Manchmal werden kleine Wiegenaquarien von bestimmten Arten künstlich geschaffen. Zum Beispiel wird eine geeignete Baumhöhle mit einem speziellen teerigen Schleim überzogen, und daher bleibt das dort eintretende Wasser bei Regen in einem solchen Gefäß und fließt nicht aus.

Der brasilianische Laubfrosch auch. Phyllomedusa wird in Laken gewickelt, und die Eier werden dort belassen, ihre Enden werden geklebt, wodurch Röhren entstehen. Einige Arten graben Schlamm und bauen Teiche. Kurz gesagt, wer sich an die Fortpflanzung anpasst und sich um sie kümmert, und der Phantasie der Natur sind keine Grenzen gesetzt.

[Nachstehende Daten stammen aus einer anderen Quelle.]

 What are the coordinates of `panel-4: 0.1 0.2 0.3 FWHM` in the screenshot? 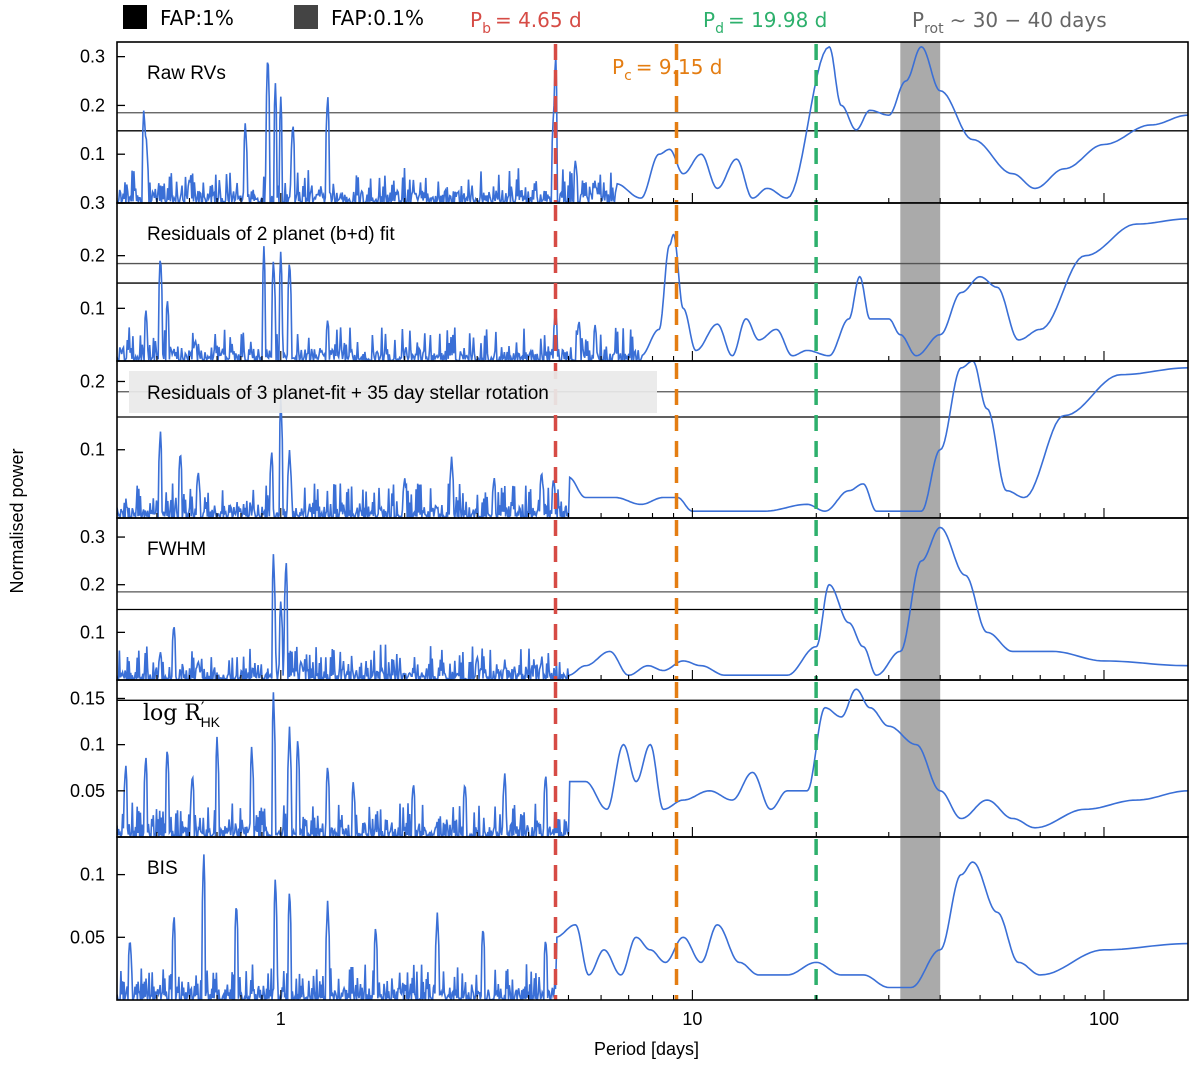 It's located at (634, 599).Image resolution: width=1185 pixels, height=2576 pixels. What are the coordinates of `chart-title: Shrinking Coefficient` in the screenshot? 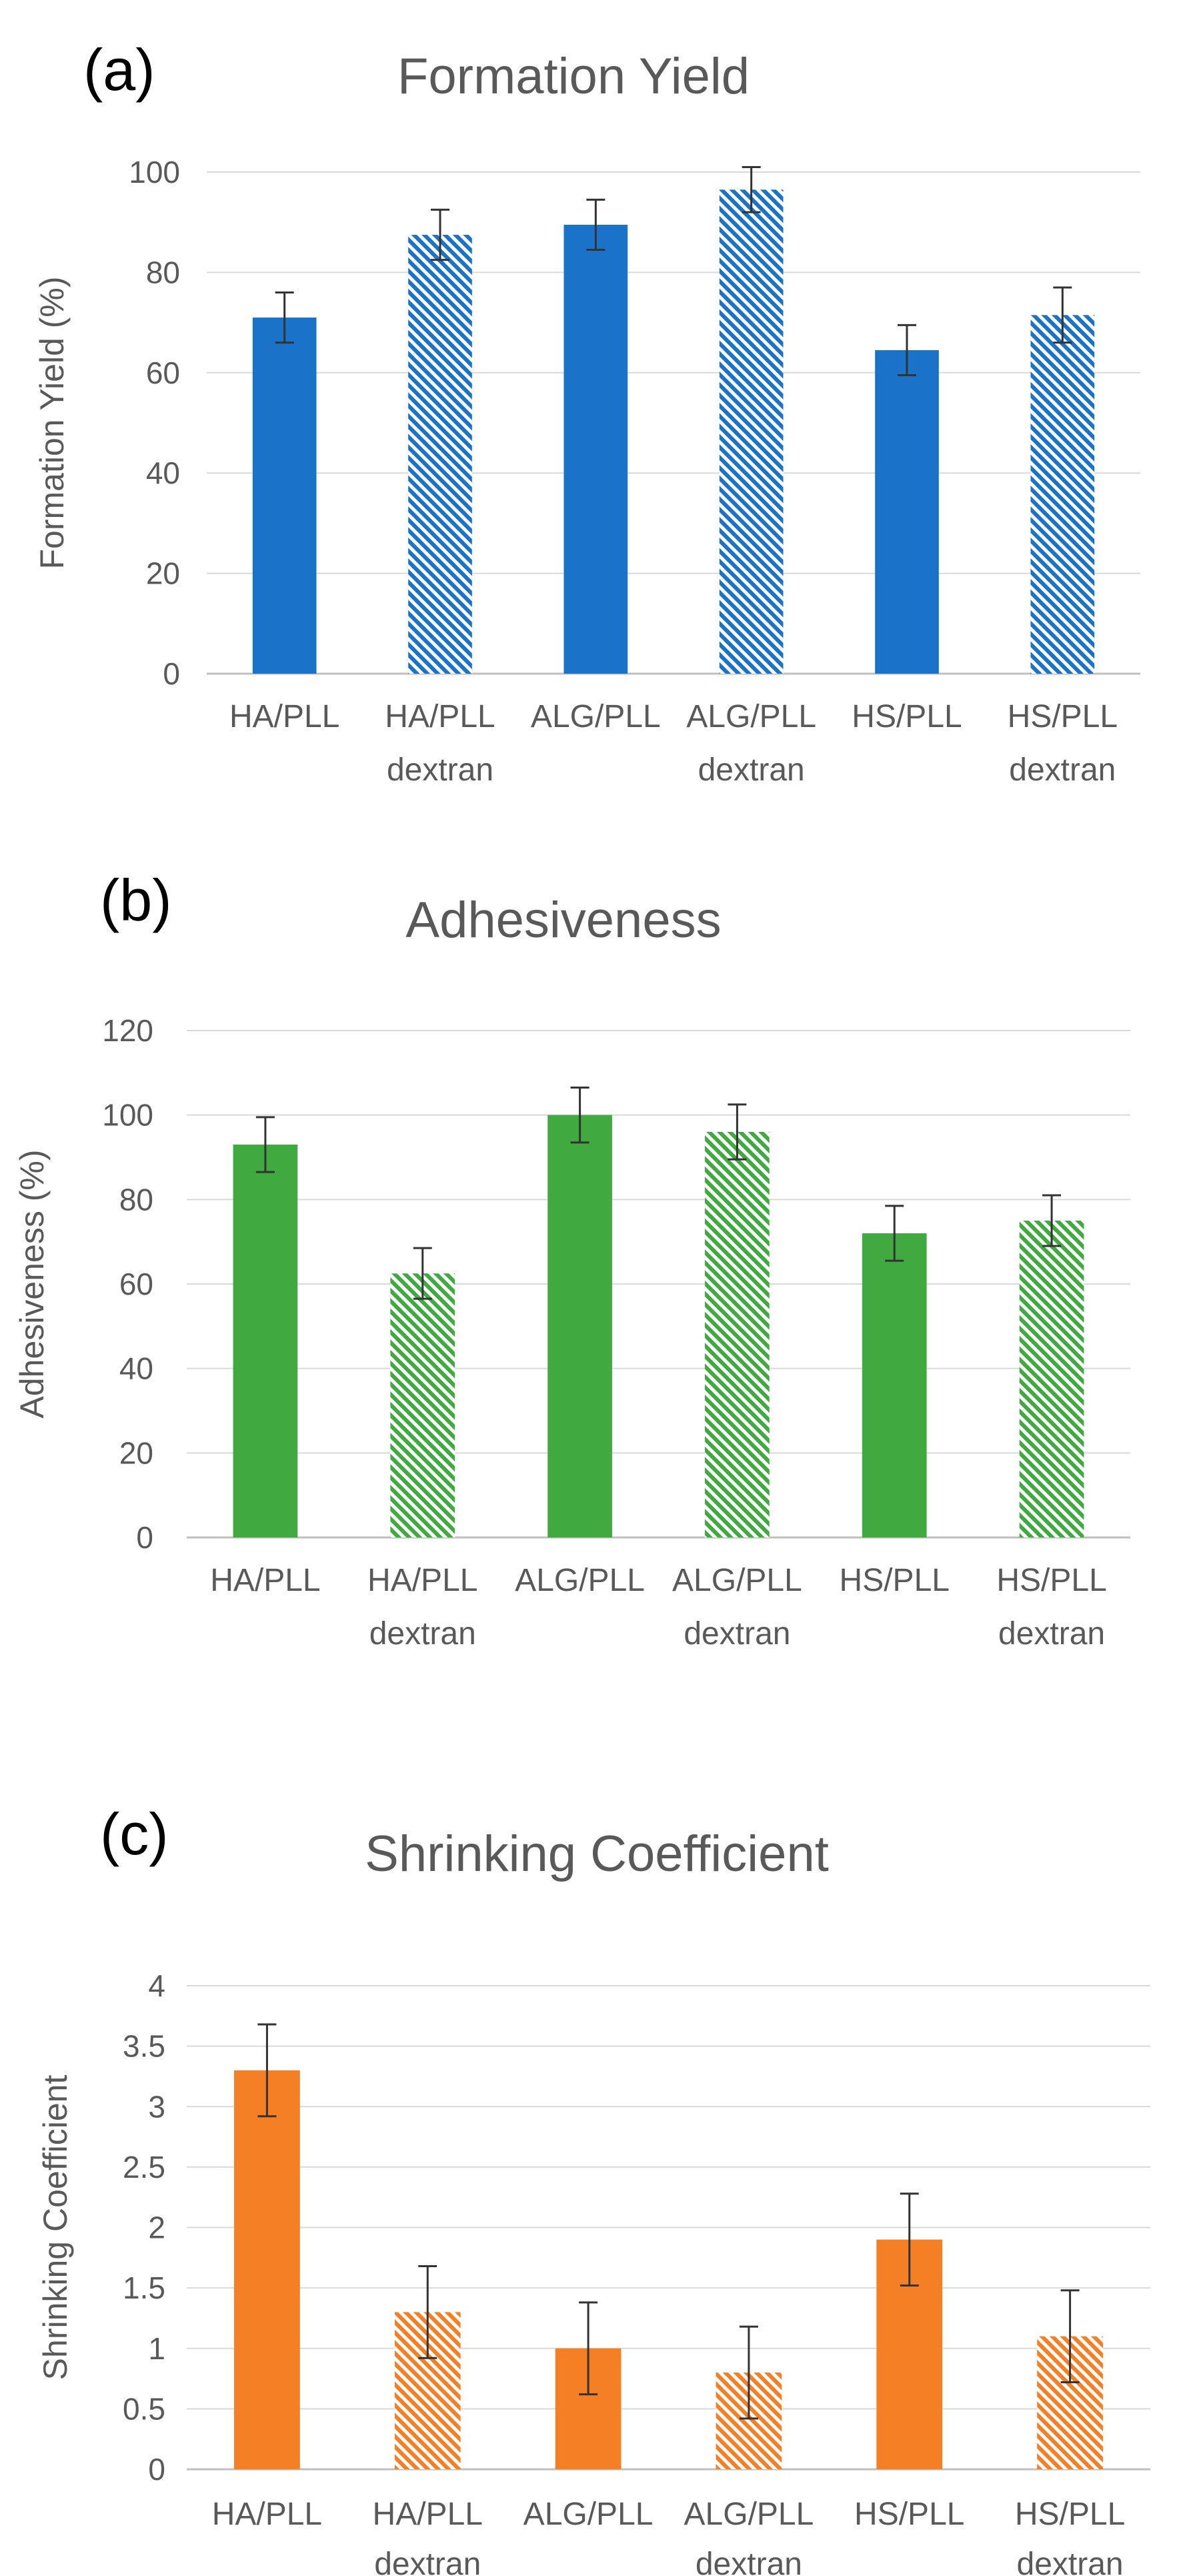 It's located at (597, 1854).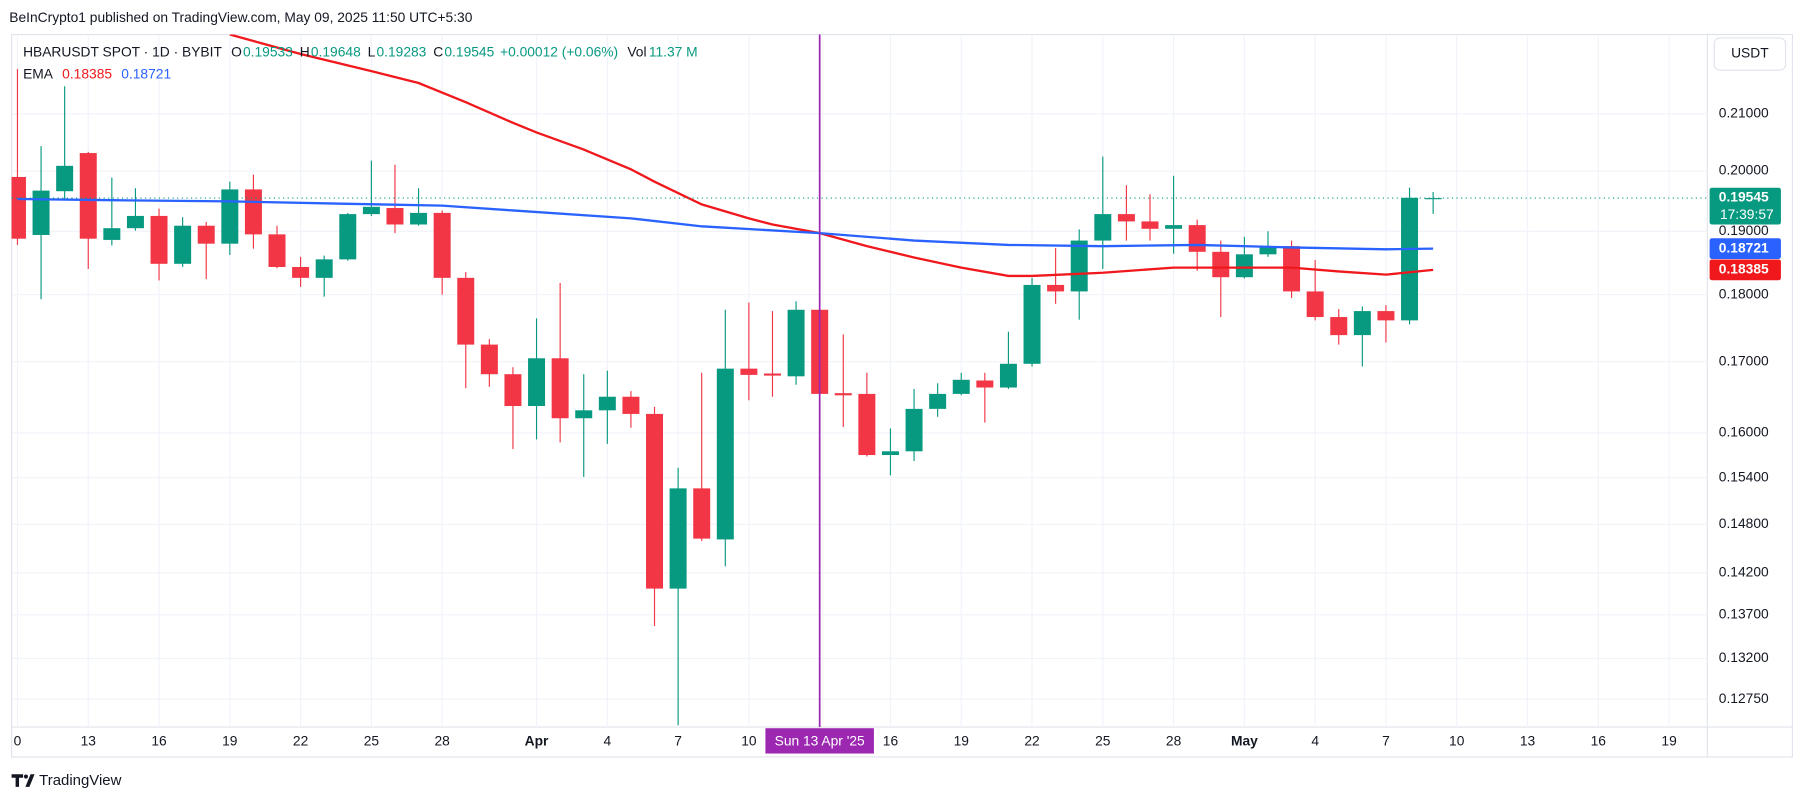  I want to click on tradingview-logo: TradingView, so click(66, 780).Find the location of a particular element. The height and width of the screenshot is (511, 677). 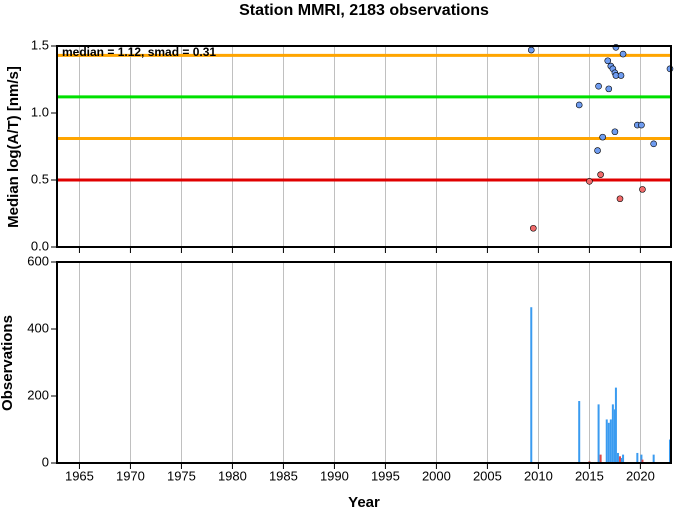

chart-title: Station MMRI, 2183 observations is located at coordinates (364, 10).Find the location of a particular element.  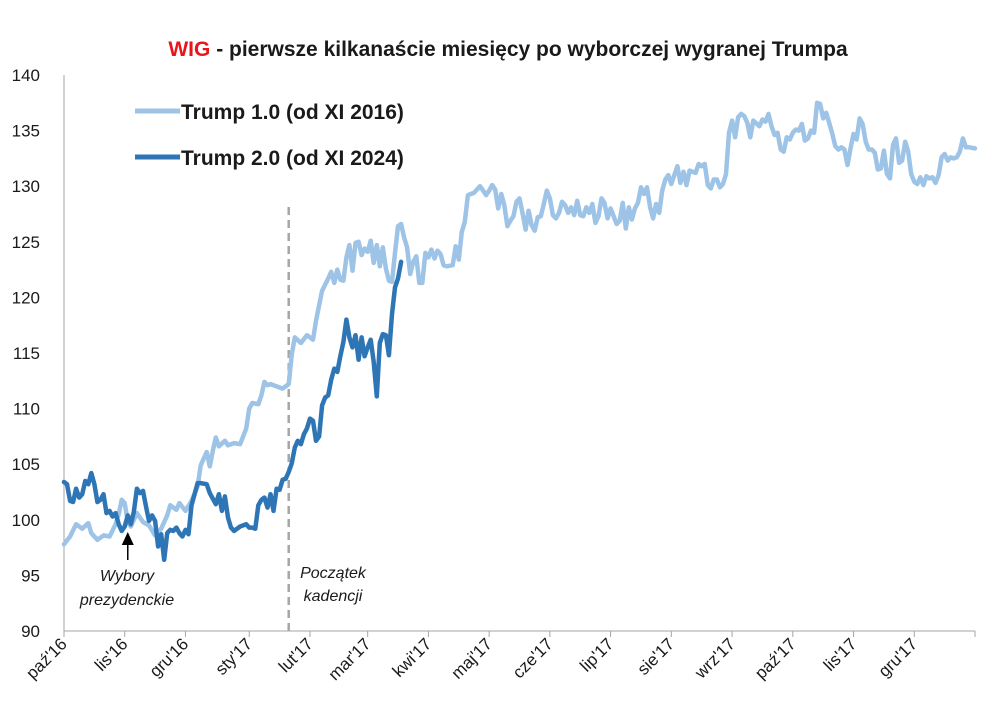

annotation-election-line2: prezydenckie is located at coordinates (126, 600).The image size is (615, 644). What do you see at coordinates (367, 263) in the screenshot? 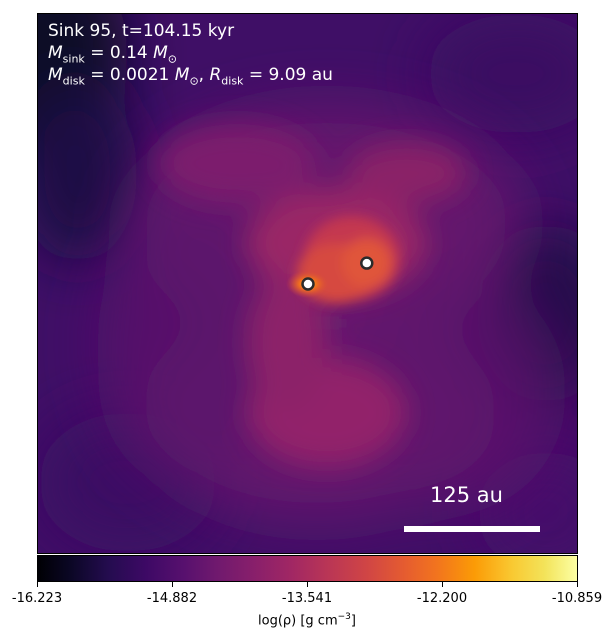
I see `companion-sink-marker` at bounding box center [367, 263].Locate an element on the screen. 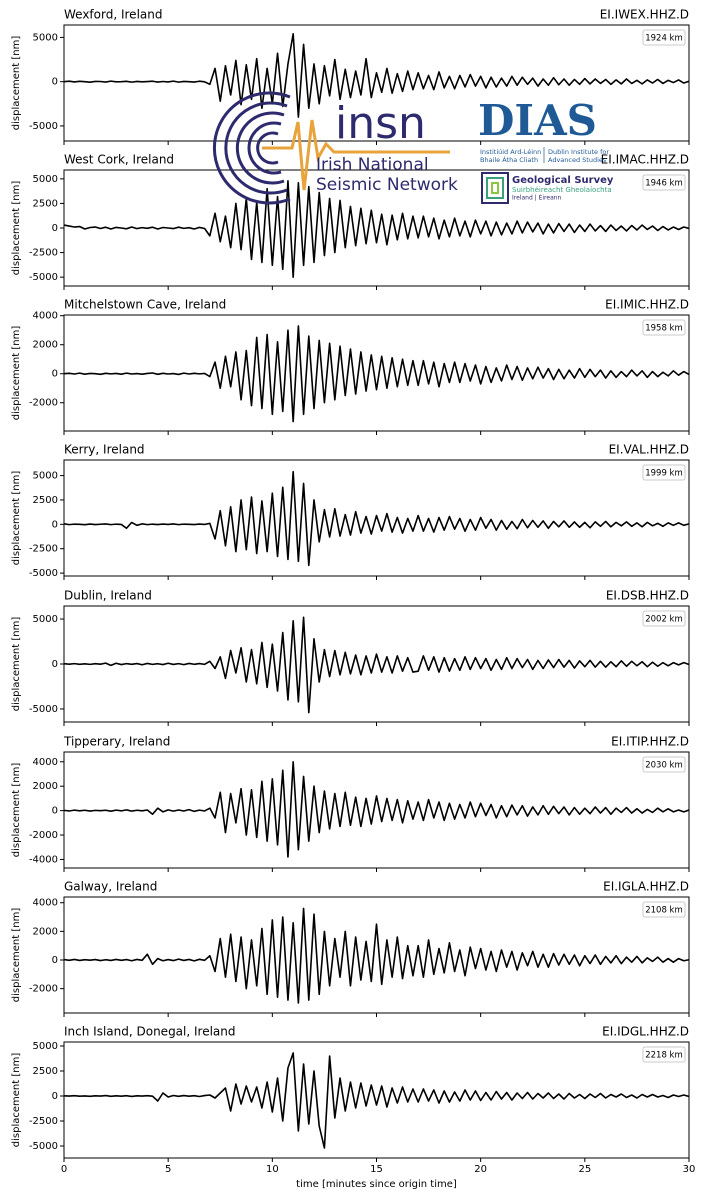 The image size is (706, 1200). dias-sub: Institiúid Ard-Léinn is located at coordinates (510, 152).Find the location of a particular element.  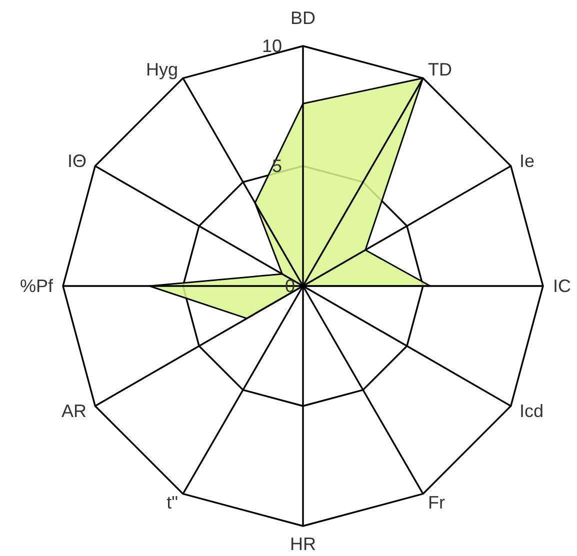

Männliche Krötenfrösche, die ein Maximum an Komfort für die Entwicklung ihres Babys schaffen wollen, versuchen mit Anrufungsausrufen die Aufmerksamkeit von zwei Freundinnen gleichzeitig auf sich zu ziehen. Sie düngen die Eier des ersten von ihnen, während die Eier des zweiten Bewerbers, die an der gleichen Stelle zurückgelassen wurden, nur Nahrung für die Embryonen des ersten werden.

Einige Arten legen große Eier, aber in kleinen Mengen. Dies sind spezielle Eier, in denen eine vollständige Metamorphose auftritt und aus denen keine Kaulquappen schlüpfen, sondern kleine Kopien erwachsener Individuen.

Milf Beuteltier Laubfrösche sind besonders interessant. Mit Hautfalten auf dem Rücken tragen sie befruchtete Eier, bis die heranwachsenden Babys wie ihre Eltern werden.

Laubfroschöl, geschaffen von ihren Hoden, hat auch heilende Eigenschaften, wie ihr Fett. Es verbessert die Zusammensetzung des Blutes und stärkt den gesamten menschlichen Körper. Laubfrösche haben genug Feinde in der Natur. Sie können Greifvögel, Schlangen, Warane, große Eidechsen und sogar große Gottesanbeterinnen sein, auch wenn es sich um Insekten handelt.

Dies verkürzt das Leben solcher Frösche erheblich. Und deshalb halten sie in der Regel in der Natur nicht länger als fünf Jahre. Aber in Terrarien, die vor Widrigkeiten geschützt sind, genießen sie manchmal das Leben bis zum Alter von 22 Jahren. Solche Fälle sind bekannt.